Irmãos. Essa palavra ressoa em meus ouvidos com um peso que só o tempo pode moldar. Quando criança, ela era quase abstrata para mim, algo grande demais para abarcar. Mais pesado ainda era o singular: irmã. Um sonho infantil meu era ter um irmão, alguém da minha idade. Mas o que papai e mamãe me deram foi algo diferente. Uma irmã, sete anos mais velha. É curioso pensar quem foi oferecido a quem: ela a mim, ou eu a ela? A lógica aponta que eu fui dado a ela, um pequeno presente para completar o seu reino.
O que significa ter uma irmã sete anos mais velha? Para mim, naquela época, significava submissão. Tudo o que ela pedia soava como ordem. E ordens, na lógica dela, não eram para ser questionadas, mas obedecidas. Porém, essa lógica tinha uma peculiaridade: ela valia apenas para mim. Quando se tratava de meus pais, Marcela tinha outra dinâmica, preferindo resistir à obediência.

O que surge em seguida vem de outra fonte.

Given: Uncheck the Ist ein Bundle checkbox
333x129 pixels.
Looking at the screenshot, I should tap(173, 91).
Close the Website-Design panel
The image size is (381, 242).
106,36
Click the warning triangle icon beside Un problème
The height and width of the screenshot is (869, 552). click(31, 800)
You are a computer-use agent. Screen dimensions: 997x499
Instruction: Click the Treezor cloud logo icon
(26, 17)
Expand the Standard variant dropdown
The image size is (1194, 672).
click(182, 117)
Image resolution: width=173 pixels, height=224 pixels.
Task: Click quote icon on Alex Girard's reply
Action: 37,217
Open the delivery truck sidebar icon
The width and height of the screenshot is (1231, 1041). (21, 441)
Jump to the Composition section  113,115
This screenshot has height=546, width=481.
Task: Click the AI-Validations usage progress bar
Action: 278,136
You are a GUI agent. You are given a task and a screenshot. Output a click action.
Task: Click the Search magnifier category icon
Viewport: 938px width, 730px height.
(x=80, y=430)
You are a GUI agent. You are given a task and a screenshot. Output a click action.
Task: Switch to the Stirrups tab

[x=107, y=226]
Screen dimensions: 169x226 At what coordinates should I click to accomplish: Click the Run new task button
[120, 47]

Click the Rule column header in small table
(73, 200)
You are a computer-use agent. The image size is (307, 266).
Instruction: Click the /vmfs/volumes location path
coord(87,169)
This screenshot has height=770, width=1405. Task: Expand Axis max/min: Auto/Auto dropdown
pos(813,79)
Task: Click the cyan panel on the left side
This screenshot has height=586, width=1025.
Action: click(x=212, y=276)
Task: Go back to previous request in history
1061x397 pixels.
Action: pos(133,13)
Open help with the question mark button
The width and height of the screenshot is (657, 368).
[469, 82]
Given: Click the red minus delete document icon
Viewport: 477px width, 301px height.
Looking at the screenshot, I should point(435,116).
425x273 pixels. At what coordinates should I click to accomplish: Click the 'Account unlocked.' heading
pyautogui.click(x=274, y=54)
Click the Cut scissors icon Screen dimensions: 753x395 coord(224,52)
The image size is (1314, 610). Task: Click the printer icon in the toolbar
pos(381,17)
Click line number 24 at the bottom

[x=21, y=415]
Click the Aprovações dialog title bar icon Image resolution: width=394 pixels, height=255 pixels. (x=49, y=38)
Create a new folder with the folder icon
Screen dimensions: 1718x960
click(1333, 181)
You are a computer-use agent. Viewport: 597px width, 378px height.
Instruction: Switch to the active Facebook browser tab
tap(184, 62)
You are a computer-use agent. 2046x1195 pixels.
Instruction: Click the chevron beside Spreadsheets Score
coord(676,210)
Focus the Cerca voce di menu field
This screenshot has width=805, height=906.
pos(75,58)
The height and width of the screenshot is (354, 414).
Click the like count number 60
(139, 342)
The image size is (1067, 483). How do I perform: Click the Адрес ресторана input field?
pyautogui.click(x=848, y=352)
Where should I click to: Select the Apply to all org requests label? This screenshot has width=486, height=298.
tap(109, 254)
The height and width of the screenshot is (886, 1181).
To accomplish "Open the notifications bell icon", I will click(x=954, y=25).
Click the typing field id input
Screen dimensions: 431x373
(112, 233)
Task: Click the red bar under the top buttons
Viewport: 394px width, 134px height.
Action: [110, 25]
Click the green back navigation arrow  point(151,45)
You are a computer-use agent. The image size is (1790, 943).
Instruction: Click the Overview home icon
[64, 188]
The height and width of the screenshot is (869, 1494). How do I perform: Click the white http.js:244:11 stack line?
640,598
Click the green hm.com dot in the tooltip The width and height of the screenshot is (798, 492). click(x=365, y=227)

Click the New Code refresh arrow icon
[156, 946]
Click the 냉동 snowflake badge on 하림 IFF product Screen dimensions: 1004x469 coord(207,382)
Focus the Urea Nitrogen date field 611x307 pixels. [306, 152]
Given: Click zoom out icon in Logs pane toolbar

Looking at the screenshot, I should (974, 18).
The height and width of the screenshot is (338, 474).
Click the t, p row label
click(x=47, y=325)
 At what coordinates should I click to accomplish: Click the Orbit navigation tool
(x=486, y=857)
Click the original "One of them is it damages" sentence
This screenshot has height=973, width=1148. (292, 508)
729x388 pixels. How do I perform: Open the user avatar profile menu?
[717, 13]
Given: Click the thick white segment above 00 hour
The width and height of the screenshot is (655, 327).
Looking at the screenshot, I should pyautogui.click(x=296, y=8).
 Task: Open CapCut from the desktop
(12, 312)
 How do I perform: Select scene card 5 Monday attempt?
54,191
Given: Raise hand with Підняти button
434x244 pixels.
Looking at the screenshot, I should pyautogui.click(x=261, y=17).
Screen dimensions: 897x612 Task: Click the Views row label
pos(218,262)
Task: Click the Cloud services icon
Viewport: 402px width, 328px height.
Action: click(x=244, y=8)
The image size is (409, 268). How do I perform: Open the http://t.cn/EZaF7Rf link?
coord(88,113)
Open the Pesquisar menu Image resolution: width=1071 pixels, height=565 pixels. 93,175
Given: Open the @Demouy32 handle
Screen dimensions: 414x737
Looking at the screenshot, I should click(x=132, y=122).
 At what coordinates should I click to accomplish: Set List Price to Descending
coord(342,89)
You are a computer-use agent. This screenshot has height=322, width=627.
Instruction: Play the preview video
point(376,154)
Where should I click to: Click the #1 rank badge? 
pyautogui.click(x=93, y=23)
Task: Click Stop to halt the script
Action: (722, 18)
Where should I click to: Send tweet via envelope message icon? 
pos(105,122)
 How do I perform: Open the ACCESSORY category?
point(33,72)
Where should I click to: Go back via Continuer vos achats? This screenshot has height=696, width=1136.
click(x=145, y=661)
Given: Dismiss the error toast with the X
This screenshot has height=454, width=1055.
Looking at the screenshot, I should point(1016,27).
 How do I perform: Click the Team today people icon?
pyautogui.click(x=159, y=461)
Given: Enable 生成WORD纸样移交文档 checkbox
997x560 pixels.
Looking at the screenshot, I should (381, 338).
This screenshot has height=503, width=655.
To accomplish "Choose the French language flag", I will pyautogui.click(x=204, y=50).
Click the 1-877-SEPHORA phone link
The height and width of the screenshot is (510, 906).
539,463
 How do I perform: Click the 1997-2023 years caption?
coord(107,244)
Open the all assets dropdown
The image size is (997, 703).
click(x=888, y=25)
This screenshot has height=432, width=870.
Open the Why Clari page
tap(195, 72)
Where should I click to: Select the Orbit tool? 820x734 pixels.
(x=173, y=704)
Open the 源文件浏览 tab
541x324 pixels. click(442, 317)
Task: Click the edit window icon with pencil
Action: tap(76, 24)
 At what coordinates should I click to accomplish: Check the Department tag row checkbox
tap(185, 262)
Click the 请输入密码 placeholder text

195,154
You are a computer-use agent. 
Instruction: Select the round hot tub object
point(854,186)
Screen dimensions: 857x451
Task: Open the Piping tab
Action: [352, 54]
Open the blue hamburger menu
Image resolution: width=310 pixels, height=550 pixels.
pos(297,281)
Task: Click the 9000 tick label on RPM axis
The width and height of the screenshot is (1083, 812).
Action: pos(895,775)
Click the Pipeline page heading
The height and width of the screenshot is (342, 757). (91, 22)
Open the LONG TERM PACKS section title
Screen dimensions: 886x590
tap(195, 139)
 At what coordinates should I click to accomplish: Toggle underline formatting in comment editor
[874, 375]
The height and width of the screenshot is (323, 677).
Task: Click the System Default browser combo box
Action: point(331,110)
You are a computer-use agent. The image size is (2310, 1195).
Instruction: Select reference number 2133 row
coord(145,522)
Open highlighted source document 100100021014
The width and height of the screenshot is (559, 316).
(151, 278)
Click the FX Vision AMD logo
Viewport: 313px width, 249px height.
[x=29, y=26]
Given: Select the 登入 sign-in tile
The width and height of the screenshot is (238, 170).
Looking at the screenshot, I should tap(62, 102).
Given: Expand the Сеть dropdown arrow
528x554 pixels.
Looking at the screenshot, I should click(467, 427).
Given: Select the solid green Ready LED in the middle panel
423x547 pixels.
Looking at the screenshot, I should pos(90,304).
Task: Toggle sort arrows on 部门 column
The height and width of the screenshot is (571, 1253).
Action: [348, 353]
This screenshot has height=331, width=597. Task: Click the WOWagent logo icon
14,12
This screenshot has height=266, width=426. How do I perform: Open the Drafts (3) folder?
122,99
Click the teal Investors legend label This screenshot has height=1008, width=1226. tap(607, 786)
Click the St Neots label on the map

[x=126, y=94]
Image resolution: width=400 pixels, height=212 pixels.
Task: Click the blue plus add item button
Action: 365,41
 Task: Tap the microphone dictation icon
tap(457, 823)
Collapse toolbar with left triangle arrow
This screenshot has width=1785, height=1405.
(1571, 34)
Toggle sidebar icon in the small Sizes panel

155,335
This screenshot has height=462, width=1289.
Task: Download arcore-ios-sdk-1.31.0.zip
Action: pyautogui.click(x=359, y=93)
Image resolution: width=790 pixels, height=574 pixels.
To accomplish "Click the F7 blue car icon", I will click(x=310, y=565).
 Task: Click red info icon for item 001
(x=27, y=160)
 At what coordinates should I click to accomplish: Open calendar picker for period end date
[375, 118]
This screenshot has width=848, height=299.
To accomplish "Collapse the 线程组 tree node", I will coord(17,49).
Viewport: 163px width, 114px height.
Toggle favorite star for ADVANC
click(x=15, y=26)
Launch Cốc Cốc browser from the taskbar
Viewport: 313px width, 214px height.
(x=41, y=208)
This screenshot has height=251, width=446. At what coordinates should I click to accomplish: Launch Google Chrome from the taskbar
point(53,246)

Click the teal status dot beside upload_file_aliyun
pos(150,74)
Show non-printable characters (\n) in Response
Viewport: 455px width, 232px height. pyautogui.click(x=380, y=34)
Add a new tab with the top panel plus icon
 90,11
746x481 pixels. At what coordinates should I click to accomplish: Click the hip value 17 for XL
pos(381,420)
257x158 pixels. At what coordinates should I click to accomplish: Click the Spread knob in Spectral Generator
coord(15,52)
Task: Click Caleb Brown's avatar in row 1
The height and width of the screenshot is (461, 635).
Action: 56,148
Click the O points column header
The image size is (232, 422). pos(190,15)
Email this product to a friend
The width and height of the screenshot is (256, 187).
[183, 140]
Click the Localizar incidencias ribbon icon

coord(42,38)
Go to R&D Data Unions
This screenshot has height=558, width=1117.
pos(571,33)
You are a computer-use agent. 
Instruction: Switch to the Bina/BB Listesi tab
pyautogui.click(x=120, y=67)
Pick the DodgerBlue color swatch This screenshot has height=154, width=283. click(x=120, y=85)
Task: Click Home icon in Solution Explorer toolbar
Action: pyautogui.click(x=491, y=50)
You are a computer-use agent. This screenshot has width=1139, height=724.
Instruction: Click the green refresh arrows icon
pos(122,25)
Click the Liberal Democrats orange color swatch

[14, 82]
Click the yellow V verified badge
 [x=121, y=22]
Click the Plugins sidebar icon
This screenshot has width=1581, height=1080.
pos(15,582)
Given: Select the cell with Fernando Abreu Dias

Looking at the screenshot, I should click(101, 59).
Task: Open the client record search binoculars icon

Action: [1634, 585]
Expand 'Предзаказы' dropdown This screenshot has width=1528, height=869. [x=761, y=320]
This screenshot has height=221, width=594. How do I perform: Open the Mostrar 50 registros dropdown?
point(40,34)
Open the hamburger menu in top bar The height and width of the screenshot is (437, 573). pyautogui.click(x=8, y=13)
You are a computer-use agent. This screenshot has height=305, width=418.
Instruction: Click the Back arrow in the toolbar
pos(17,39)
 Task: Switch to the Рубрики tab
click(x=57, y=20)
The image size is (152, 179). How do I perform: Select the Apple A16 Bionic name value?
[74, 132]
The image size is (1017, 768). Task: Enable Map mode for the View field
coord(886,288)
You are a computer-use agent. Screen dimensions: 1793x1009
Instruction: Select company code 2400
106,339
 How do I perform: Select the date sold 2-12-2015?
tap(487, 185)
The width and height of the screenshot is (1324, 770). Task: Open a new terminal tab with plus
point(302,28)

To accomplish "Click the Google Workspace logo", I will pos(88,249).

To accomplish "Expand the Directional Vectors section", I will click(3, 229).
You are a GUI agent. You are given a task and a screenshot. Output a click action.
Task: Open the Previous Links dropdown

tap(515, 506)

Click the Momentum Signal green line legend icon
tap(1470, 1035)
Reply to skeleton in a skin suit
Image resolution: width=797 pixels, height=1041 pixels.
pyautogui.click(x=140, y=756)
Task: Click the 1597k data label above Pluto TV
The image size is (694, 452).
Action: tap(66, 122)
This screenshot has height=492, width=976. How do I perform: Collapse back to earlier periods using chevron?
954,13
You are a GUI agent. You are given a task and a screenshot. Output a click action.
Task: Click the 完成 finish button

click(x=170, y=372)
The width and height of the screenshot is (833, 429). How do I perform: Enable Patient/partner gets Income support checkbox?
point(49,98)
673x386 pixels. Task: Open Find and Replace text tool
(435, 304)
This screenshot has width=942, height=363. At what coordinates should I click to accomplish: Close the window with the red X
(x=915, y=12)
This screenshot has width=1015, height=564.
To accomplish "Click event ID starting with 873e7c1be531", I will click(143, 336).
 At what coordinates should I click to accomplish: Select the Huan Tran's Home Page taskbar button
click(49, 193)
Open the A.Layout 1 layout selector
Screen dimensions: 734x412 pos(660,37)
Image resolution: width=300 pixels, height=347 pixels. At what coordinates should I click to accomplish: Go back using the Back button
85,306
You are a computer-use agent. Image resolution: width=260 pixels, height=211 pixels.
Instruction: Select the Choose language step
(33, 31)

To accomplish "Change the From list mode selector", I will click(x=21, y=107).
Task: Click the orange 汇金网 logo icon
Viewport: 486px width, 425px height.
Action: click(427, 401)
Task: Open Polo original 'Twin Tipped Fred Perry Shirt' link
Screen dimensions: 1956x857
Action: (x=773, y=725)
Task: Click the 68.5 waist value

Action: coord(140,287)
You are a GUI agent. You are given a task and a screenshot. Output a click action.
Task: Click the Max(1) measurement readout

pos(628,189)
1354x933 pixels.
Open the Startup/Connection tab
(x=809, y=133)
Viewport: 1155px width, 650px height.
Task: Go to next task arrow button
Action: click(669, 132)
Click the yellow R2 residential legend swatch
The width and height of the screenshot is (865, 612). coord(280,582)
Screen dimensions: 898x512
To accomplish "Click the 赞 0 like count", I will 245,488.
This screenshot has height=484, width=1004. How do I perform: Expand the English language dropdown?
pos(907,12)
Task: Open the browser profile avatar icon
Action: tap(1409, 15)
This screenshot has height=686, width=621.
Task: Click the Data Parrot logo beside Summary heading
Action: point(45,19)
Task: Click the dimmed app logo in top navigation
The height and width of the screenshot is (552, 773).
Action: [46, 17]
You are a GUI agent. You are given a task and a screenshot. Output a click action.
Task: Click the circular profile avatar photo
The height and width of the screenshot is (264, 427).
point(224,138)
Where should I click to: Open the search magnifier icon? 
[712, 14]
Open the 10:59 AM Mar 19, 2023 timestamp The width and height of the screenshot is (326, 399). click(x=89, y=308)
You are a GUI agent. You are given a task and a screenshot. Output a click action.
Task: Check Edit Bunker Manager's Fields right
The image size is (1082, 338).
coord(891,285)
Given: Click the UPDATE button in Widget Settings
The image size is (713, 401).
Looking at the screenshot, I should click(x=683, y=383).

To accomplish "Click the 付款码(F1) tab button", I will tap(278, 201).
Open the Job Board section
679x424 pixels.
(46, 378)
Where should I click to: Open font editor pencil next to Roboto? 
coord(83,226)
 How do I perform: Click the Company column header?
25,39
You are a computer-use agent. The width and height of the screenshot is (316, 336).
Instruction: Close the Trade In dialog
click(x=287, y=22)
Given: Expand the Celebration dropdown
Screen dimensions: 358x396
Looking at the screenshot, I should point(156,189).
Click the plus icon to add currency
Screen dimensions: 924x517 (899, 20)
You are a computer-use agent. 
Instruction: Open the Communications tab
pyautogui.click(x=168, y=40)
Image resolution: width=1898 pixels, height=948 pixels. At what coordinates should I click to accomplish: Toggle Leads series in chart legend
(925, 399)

Marcela. Ela gostava de apreciar o quintal, um lugar que para mim era cheio de aventuras e para ela, um trono de contemplação. Seus cabelos brilhavam sob o sol enquanto ela sentava em um balanço, com uma laranja nas mãos, pronta para o ritual. Descascá-la era um ato quase solene, um de seus hobbies favoritos nas tardes silenciosas. Uma laranja para Marcela. Uma por dia nunca parecia suficiente.
Laranjas têm cascas. Cascas são proteção. E havia algo cruel no ato de descascar uma laranja, como tirar sua única armadura. Era necessário torná-la vulnerável para então sugar todo o seu sumo. Minha irmã fazia isso com uma maestria que me impressionava. E lá estava ela, sentada como uma rainha, quando me gritou:
– Tiago, vem aqui agora!
Obedeci prontamente. Não queria desapontá-la. Brigas custam caro, e eu sempre temia me endividar emocionalmente.
– O que foi, Marcela? – perguntei.
– Pega a faca pra mim descascar a laranja, agora!
Corri para atendê-la. Não era apenas uma tarefa; era uma missão. Entrei na casa, fui até a cozinha, e lá estava ela, brilhante na gaveta: a faca. Cabo azul, lâmina espelhada, a especialista em fragilizar laranjas. Peguei-a rapidamente e voltei para o quintal, movido pela urgência de cumprir minha tarefa. Mas o destino tinha outros planos.
Correndo pela varanda, a faca em minhas mãos, meus pés perderam o chão. Tropecei. No instante em que meus joelhos dobraram involuntariamente, vi a faca girar no ar, sua lâmina voltada para mim. O momento se eternizou. Minha queda parecia acontecer em câmera lenta. O chão me recebeu com brutalidade, e a faca me encontrou. Seu beijo frio alcançou meu queixo, mas não parou ali. A lâmina transpassou minha carne, atingindo o céu da minha boca. Nunca o céu esteve tão perto da terra.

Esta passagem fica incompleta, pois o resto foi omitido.